Batch writes to edges file #2851

kevinventullo · 2021-02-10T01:09:15Z

Issue

Instead of writing to the edge file inline, keep track of the writes in a
vector in-memory, sort them by edge id, and apply them all at the end. Sorting them
means the writes are now sequential for the edges file, which vastly speeds it up.

In our internal system on the whole world, this reduced the processing time of this stage from 10 hours to about 7 minutes.

Tasklist

Add tests
Add #fixes with the issue number that this PR addresses
Update the docs with any new request parameters or changes to behavior described
Update the changelog

Requirements / Relations

Link any requirements here. Other pull requests this PR is based on?

kevinventullo · 2021-02-10T01:09:44Z

cc @kevinkreiser

kevinkreiser · 2021-02-10T03:15:55Z

src/mjolnir/graphbuilder.cc

  uint32_t run_index = 0;
  uint32_t node_index = 0;
  size_t node_count = 0;
  Node last_node{};
  std::map<GraphId, size_t> tiles;
-  nodes.transform([&edges, &run_index, &node_index, &node_count, &last_node, &tiles](Node& node) {
+  // If these get too large, consider using a sequence instead of a vector here.
+  std::vector<std::pair<uint32_t, uint32_t>> starts, ends;


at 8 bytes per record and about 400000000 graph edges (double that for because of start/end) we get something like 3.2GB (and maybe double that again if we are unlucky with vector allocation). this is definitely close to needing a sequence. would you be opposed to something as simple as a struct (right here above the function) to encapsulate the two indices and then throwing them into a sequence?

Yep, I can do that!

I think it might be easier to have two separate sequences; otherwise you need an extra bit of data for each entry indicating whether it's a start or an end. If instead the sequence was a mapping [edge -> (start,end)], you run into the same random insert issue as you iterate through the nodes.

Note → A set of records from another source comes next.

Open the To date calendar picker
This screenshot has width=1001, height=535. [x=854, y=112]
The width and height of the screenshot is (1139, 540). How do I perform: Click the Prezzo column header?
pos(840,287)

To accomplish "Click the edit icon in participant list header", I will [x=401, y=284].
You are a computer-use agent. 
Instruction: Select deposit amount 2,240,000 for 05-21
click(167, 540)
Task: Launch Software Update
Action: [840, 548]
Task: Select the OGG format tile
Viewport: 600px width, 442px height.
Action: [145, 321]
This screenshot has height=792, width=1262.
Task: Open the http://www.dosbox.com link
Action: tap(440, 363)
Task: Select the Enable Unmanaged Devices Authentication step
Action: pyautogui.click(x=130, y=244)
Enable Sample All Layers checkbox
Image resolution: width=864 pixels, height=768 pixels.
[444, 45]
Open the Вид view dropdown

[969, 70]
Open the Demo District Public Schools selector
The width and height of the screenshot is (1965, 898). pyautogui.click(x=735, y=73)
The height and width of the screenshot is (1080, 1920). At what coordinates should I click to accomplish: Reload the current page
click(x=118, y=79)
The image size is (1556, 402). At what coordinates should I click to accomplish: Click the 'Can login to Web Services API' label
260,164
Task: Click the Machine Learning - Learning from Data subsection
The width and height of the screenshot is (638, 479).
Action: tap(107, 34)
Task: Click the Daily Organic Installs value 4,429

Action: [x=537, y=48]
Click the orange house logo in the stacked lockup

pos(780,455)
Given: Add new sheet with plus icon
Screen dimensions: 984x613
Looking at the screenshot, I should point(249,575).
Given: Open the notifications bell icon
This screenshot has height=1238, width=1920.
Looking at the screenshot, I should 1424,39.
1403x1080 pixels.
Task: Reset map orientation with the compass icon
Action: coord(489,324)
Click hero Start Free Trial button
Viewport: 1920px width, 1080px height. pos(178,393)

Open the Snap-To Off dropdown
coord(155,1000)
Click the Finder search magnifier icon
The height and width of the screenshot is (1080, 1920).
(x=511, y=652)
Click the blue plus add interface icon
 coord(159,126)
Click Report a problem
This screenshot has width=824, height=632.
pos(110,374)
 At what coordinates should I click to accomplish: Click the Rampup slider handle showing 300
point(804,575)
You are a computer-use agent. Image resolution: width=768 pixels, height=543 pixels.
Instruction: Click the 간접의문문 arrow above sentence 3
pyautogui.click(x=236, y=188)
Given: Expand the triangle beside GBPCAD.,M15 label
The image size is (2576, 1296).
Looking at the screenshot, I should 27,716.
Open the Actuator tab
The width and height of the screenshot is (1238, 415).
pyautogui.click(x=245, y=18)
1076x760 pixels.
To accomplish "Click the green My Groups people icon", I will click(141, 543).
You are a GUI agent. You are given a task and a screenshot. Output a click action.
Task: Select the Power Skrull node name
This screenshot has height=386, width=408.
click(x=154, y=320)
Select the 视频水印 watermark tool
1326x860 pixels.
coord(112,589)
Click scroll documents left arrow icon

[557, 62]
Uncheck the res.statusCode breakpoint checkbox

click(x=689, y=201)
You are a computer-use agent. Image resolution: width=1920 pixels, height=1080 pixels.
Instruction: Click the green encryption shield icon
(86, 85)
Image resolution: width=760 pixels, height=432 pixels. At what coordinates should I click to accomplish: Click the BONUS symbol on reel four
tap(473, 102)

ah yep sorry i was being imprecise with my wording above. i meant 2 sequences in total, 1 for each mapping.

kevinkreiser · 2021-02-10T03:19:54Z

src/mjolnir/graphbuilder.cc

    }

    // next node
    last_node = node;
    ++node_index;
  });
+
+  LOG_INFO("Nodes processed. Now adding data to edges.");


the rest of this looks perfectly fine. its unfortunate that looping over both sets at the same time ends up being so verbose but there isnt a clearer way to do it so it looks good to me!

mandeepsandhu · 2021-02-10T04:27:54Z

Curious as to whats the reason for the big speedup in writes? Typically the writes would go to the page cache first (assuming write-back), which is quite fast and then later flushed to disk. This is of course on a typical linux server/desktop setup which would be configured as such. Was the system where you observed the speedup differently configured?

purew · 2021-02-10T15:11:27Z

src/mjolnir/graphbuilder.cc

-      auto edge = *element;
-      edge.sourcenode_ = run_index;
-      element = edge;
+      starts.emplace_back(node.start_of, run_index);
    }
    // if this node marks the end of an edge, go tell the edge where the first node in the
    // series is


Nit: Perhaps update comment same as above.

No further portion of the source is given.